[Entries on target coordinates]
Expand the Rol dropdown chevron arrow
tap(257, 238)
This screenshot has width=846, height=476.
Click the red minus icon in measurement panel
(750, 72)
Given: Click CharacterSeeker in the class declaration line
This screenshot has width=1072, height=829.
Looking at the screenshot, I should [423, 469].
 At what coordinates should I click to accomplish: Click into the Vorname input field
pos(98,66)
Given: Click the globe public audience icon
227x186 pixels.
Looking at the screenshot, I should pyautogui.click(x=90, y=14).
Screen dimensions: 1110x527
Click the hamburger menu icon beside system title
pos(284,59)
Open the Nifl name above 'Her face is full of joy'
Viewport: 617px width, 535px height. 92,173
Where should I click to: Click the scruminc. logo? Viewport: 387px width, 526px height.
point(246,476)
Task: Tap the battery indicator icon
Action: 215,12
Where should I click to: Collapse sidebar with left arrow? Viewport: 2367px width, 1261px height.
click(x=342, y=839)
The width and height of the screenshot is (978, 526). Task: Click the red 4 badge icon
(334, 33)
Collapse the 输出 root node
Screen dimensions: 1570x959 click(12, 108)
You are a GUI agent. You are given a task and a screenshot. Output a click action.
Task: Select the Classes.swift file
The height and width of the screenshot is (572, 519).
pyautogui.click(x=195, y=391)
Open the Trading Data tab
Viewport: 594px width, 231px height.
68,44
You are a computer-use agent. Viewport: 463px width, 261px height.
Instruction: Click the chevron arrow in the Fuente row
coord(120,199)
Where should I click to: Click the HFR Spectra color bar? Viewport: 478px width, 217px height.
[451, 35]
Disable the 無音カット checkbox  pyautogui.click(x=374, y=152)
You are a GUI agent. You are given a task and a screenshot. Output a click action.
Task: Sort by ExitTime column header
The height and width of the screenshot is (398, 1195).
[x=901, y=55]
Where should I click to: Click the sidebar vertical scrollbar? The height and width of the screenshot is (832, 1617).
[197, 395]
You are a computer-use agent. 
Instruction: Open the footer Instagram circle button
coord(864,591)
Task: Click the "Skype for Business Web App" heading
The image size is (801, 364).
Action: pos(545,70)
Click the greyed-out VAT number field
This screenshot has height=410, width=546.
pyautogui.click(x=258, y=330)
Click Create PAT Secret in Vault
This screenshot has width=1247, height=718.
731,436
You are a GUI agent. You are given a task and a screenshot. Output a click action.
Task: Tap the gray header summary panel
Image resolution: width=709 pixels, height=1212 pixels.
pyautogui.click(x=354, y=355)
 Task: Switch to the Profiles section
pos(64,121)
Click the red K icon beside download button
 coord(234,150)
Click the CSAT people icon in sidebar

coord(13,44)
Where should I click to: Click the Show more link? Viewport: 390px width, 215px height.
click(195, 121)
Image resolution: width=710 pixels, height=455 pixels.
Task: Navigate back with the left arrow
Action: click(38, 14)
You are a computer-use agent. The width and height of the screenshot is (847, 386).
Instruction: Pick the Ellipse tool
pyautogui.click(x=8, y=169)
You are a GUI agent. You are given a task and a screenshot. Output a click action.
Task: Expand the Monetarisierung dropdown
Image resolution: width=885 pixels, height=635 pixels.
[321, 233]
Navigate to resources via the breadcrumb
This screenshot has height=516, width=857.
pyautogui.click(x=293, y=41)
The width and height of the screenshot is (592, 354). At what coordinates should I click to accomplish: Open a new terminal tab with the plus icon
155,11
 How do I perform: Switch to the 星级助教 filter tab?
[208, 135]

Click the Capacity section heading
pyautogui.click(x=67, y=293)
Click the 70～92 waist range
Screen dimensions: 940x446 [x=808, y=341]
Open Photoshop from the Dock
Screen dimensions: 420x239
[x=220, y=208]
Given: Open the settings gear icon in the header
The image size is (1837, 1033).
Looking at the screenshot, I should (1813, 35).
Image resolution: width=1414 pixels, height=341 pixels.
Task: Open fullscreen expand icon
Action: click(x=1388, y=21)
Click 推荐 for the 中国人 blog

Exercise task. Change every "Where should I click to" in the records above to "Which spot should I click to", and leave the rest of the records unchanged.

Exercise solution.
Expand the Rol dropdown chevron arrow
tap(257, 238)
This screenshot has width=846, height=476.
Click the red minus icon in measurement panel
(750, 72)
Given: Click CharacterSeeker in the class declaration line
This screenshot has width=1072, height=829.
Looking at the screenshot, I should [423, 469].
 At what coordinates should I click to accomplish: Click into the Vorname input field
pos(98,66)
Given: Click the globe public audience icon
227x186 pixels.
Looking at the screenshot, I should pyautogui.click(x=90, y=14).
Screen dimensions: 1110x527
Click the hamburger menu icon beside system title
pos(284,59)
Open the Nifl name above 'Her face is full of joy'
Viewport: 617px width, 535px height. 92,173
Which spot should I click to: Click the scruminc. logo? Viewport: 387px width, 526px height.
point(246,476)
Task: Tap the battery indicator icon
Action: 215,12
Which spot should I click to: Collapse sidebar with left arrow? Viewport: 2367px width, 1261px height.
click(x=342, y=839)
The width and height of the screenshot is (978, 526). Task: Click the red 4 badge icon
(334, 33)
Collapse the 输出 root node
Screen dimensions: 1570x959 click(12, 108)
You are a GUI agent. You are given a task and a screenshot. Output a click action.
Task: Select the Classes.swift file
The height and width of the screenshot is (572, 519).
pyautogui.click(x=195, y=391)
Open the Trading Data tab
Viewport: 594px width, 231px height.
68,44
You are a computer-use agent. Viewport: 463px width, 261px height.
Instruction: Click the chevron arrow in the Fuente row
coord(120,199)
Which spot should I click to: Click the HFR Spectra color bar? Viewport: 478px width, 217px height.
[451, 35]
Disable the 無音カット checkbox  pyautogui.click(x=374, y=152)
You are a GUI agent. You are given a task and a screenshot. Output a click action.
Task: Sort by ExitTime column header
The height and width of the screenshot is (398, 1195).
[x=901, y=55]
Which spot should I click to: Click the sidebar vertical scrollbar? The height and width of the screenshot is (832, 1617).
[197, 395]
You are a computer-use agent. 
Instruction: Open the footer Instagram circle button
coord(864,591)
Task: Click the "Skype for Business Web App" heading
The image size is (801, 364).
Action: pos(545,70)
Click the greyed-out VAT number field
This screenshot has height=410, width=546.
pyautogui.click(x=258, y=330)
Click Create PAT Secret in Vault
This screenshot has width=1247, height=718.
731,436
You are a GUI agent. You are given a task and a screenshot. Output a click action.
Task: Tap the gray header summary panel
Image resolution: width=709 pixels, height=1212 pixels.
pyautogui.click(x=354, y=355)
 Task: Switch to the Profiles section
pos(64,121)
Click the red K icon beside download button
 coord(234,150)
Click the CSAT people icon in sidebar

coord(13,44)
Which spot should I click to: Click the Show more link? Viewport: 390px width, 215px height.
click(195, 121)
Image resolution: width=710 pixels, height=455 pixels.
Task: Navigate back with the left arrow
Action: click(38, 14)
You are a computer-use agent. The width and height of the screenshot is (847, 386).
Instruction: Pick the Ellipse tool
pyautogui.click(x=8, y=169)
You are a GUI agent. You are given a task and a screenshot. Output a click action.
Task: Expand the Monetarisierung dropdown
Image resolution: width=885 pixels, height=635 pixels.
[321, 233]
Navigate to resources via the breadcrumb
This screenshot has height=516, width=857.
pyautogui.click(x=293, y=41)
The width and height of the screenshot is (592, 354). At what coordinates should I click to accomplish: Open a new terminal tab with the plus icon
155,11
 How do I perform: Switch to the 星级助教 filter tab?
[208, 135]

Click the Capacity section heading
pyautogui.click(x=67, y=293)
Click the 70～92 waist range
Screen dimensions: 940x446 [x=808, y=341]
Open Photoshop from the Dock
Screen dimensions: 420x239
[x=220, y=208]
Given: Open the settings gear icon in the header
The image size is (1837, 1033).
Looking at the screenshot, I should (1813, 35).
Image resolution: width=1414 pixels, height=341 pixels.
Task: Open fullscreen expand icon
Action: click(x=1388, y=21)
Click 推荐 for the 中国人 blog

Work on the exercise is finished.